Game of Thrones is well known for its dark sense of humor, but its link to comedy is more deeply rooted than the fecal matter in King’s Landing, because it turns out that portions of the series were filmed in the same castle as Monty Python.
If you’ve watched Game of Thrones, you’ll probably remember Winterfell as the home of Game of Thrones characters like Arya and Sansa Stark. But the main castle of Winterfell is the same one that we see in Monty Python and the Holy Grail. Easily one of the best comedy movies ever, Monty Python and the Holy Grail parodies King Arthur and other legends. In fact, Monty Python and the Holy Grail is probably the best movie the comedy troupe — which consists of Graham Chapman, John Cleese, Terry Gilliam, Eric Idle, Terry Jones, and Michael Palin — has ever made.
But where is this filming location in the real world? Well, Doune Castle is in Scotland, and is a medieval stronghold that dates back to the 15th century. With its rich history and classical architecture, there isn’t a more ideal place to film shows about dragons and swordsmith and whatnot.
Even though we don’t see much of it in season 1, Winterfell is a pivotal location in Game of Thrones. They may not have realized it at the time, but the Starks leaving Winterfell is one of the catalysts that sets Game of Thrones in motion.
When Jon Arryn died, Ned Stark and his family were summoned to King’s Landing. Robert Baratheon, who was King at that time, wanted Ned, as his old friend, to replace Arryn as Hand of the King. But things quickly went downhill when Ned discovered the true parentage of Cersei Lannister’s children.
King Robert was killed, Cersei’s son Joffrey took the Throne, and beheaded Ned Stark in front of everyone, setting the infamous War of the Five Kings into motion.
The majority of the Starks died later on at the Red Wedding, So, if you think about it, the family really would’ve been better off staying in Winterfell. And it also feels only right that Winterfell is the place where the surviving Stark siblings reunite in the first episode of season 8.
In terms of tone, Monty Python and Game of Thrones couldn’t be more different.
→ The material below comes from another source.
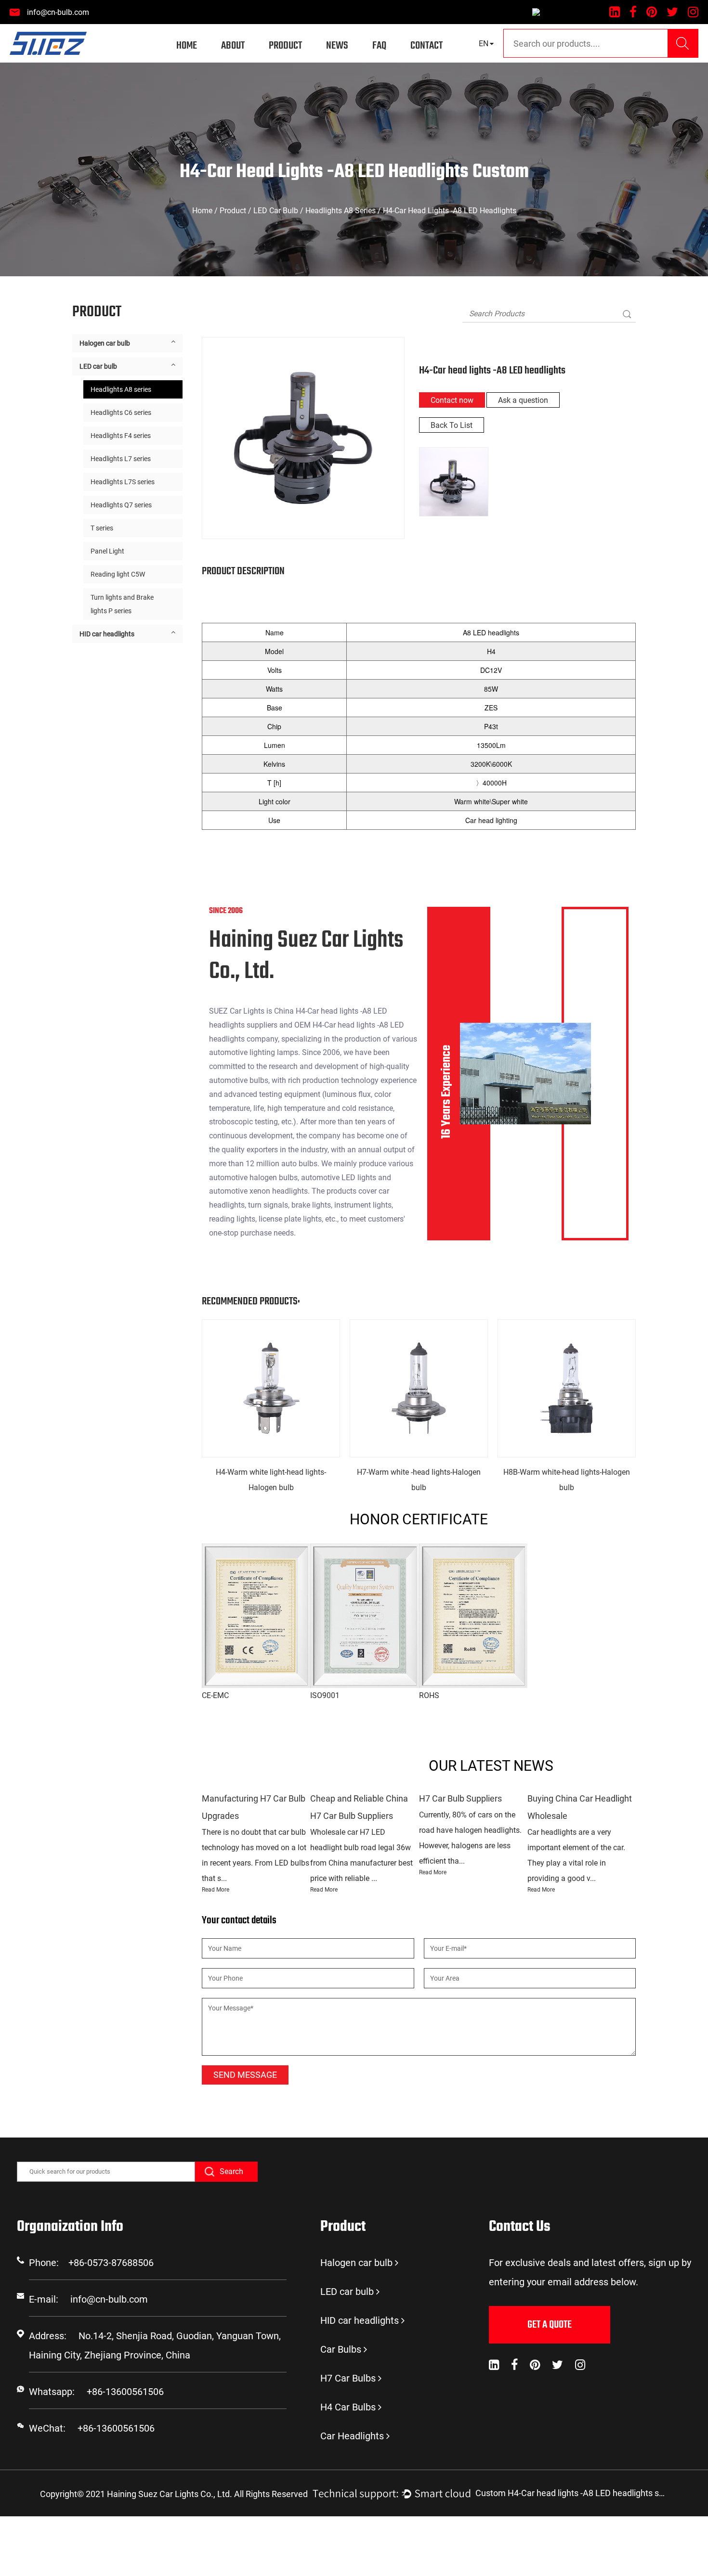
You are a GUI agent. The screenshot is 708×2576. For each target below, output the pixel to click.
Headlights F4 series (121, 435)
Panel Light (107, 551)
You probably wouldn’t even recognize the castle as Winterfell when you’re watching Monty Python, and vice versa. So, don’t feel bad if, when watching the two film back to back, you experience a little bit of tonal whiplash. But now you know what these essential opposite productions have such a huge thing in common, so you can point it out to anyone you watch them with (like we do – all the time).